Nautobot Ansible Variable Management at Scale

Blog Detail

Ansible’s variable management system is fairly extensible, however the cost of that extensibility and associated design choices can cause some inefficiencies when interacting with external systems. Specifically, it can become rather time consuming to get all of the data a playbook requires at run time. Leveraging Nautobot’s GraphQL and Nautobot Ansible collection, we will explore what an optimal solution would be.

A Quick Lesson in Ansible Inventory

Initially Ansible had created an Ansible Dynamic Inventory, which was a script that would print to the terminal a JSON serializable structure in a specific format. Once Ansible 2.4 was released, there was support for Ansible Inventory Plugins, which provide a more object-oriented and Pythonic experience, as well as a separation of the configuration (generally via YAML files) from the inventory itself.

With both of these dynamic inventory types as well as any static inventory, the inventory must be compiled before the play runs. This means that all inventory and variables are collected before a playbook is run. If your playbook requires a connection to only a single device and needs a single configuration parameter, this would still require the entire inventory and variables to compile, which is the same as if the playbook had to connect to thousands of devices for dozens of variables each.

This design certainly has its advantages, such as Ansible’s use of the hostvars (not to be confused with host_vars) magic variable.
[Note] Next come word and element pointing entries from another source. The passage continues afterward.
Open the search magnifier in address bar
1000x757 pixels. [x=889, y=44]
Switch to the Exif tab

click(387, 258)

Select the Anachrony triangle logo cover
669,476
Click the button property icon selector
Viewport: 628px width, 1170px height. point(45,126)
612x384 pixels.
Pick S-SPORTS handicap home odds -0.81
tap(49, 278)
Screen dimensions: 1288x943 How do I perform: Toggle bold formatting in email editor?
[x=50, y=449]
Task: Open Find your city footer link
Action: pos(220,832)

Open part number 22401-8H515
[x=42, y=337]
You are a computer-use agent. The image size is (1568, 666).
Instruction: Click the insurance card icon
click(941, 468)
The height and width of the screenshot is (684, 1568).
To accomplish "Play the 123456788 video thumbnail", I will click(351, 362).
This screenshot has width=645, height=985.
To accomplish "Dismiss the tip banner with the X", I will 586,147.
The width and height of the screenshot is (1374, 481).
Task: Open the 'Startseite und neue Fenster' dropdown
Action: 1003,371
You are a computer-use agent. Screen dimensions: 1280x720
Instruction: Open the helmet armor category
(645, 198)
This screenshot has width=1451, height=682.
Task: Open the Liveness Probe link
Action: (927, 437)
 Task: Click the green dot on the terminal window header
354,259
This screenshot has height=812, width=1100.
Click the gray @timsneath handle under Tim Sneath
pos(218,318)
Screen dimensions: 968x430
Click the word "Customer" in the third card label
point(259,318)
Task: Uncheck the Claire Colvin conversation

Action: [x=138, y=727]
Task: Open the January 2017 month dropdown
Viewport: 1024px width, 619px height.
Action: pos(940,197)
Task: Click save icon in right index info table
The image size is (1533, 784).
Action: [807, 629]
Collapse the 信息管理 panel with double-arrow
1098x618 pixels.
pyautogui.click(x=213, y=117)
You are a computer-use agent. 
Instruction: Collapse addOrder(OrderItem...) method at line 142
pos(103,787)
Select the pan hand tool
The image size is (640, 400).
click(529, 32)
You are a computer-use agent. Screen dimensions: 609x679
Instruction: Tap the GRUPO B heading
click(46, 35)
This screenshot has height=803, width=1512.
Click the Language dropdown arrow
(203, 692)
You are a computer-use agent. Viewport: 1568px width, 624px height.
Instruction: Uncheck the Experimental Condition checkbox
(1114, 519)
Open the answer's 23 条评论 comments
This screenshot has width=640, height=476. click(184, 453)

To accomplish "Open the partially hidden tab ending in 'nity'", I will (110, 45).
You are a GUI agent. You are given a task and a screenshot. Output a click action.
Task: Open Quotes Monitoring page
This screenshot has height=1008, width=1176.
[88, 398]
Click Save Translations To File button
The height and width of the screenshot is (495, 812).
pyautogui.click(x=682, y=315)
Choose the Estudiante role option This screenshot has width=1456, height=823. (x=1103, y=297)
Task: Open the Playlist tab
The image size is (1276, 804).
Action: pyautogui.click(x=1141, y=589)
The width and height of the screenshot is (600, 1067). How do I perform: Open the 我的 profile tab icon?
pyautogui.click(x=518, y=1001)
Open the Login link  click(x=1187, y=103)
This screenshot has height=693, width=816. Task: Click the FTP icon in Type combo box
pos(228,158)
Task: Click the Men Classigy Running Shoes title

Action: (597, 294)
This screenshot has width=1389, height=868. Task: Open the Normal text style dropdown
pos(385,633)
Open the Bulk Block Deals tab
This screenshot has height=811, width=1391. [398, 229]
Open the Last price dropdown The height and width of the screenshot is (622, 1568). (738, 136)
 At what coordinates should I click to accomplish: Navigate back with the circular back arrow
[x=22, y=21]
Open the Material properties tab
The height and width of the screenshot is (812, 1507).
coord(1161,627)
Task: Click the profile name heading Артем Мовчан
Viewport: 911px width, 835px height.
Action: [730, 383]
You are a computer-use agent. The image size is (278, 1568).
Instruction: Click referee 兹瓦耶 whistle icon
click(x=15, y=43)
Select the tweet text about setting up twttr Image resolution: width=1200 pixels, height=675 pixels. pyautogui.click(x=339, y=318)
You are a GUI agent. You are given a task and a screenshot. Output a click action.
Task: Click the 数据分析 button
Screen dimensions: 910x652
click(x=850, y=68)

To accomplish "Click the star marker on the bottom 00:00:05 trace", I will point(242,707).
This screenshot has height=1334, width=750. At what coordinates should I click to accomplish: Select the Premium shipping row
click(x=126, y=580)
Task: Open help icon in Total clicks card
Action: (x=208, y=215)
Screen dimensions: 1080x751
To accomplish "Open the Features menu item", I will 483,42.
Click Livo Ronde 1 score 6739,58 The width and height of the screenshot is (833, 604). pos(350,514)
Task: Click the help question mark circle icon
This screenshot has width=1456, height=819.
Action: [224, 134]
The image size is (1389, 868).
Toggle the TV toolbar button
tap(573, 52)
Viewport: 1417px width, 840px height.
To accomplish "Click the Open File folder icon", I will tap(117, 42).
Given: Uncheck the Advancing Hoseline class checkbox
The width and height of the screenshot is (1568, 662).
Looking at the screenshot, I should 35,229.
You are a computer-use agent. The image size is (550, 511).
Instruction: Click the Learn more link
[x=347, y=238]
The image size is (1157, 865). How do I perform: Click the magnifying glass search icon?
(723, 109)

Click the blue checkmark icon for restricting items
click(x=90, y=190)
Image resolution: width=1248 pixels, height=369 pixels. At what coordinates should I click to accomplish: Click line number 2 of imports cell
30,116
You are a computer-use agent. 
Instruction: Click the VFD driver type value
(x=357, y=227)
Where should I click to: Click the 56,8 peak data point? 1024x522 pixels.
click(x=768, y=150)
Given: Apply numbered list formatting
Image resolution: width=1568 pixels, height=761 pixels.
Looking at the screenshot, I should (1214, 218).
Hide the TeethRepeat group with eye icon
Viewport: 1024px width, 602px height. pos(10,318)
Meaning, even if you need to connect to a only single device, you can still have access to another device’s variable. This would allow you to do something like:

  - name: "SET SPINE_INTERFACE BY LOOKING INTO THE SPINES VARIABLE STRUCTURE"
    set_fact:
      spine_interface: "{{ hostvars[inventory_hostname[:5] ~ 'spine01']['interface_mappings'][inventory_hostname] }}"

However, such a requirement is not often needed, and it is perfectly valid to provide an alternative solution without such a feature, as we will explore.

The Speed Issue

It is obvious that the standard design causes a host of speed issues when not all variables are required. Within Nautobot, to collect all of the interfaces and config context of thousands of devices could literally take hours. This is because the queuing mechanism looks something like:

Speed Issue

In this example, it could potentially take hundreds or even thousands of API calls before the first task runs, and all of that data needs to be stored in memory. This is true even if the only data we require actually looks like:

Speed Issue

GraphQL to the Rescue

Recognizing the speed issues, at Network to Code we have worked with our customers for years on various work-arounds, which was one of the drivers to introducing GraphQL to Nautobot. What we have observed from dozens of engagements with our customers is:

  • Playbooks rarely need access to all data
  • There is generally a single “generate configuration” playbook that does need access to all data
  • There are usually different ways data may need to be requested
  • Managing separate inventories is complicated and leads to issues
  • The primary issue is the way in which data is queued, with Ansible expecting all data to be queued beforehand

With that in mind, we looked to change the way that variables are populated; this is different from saying we looked to change how the inventory plugin works. The basic premise is to get the bare minimum inventory from the inventory plugin, then populate the data within the play itself. The direct benefit is that inventory does not require nearly the amount of data (which must be present before any task in the play is run) before starting. And we have also distributed the amount of data to be smaller API calls made while the play is running. Additionally, if we do not need all data, we simply do not need to get that data at all.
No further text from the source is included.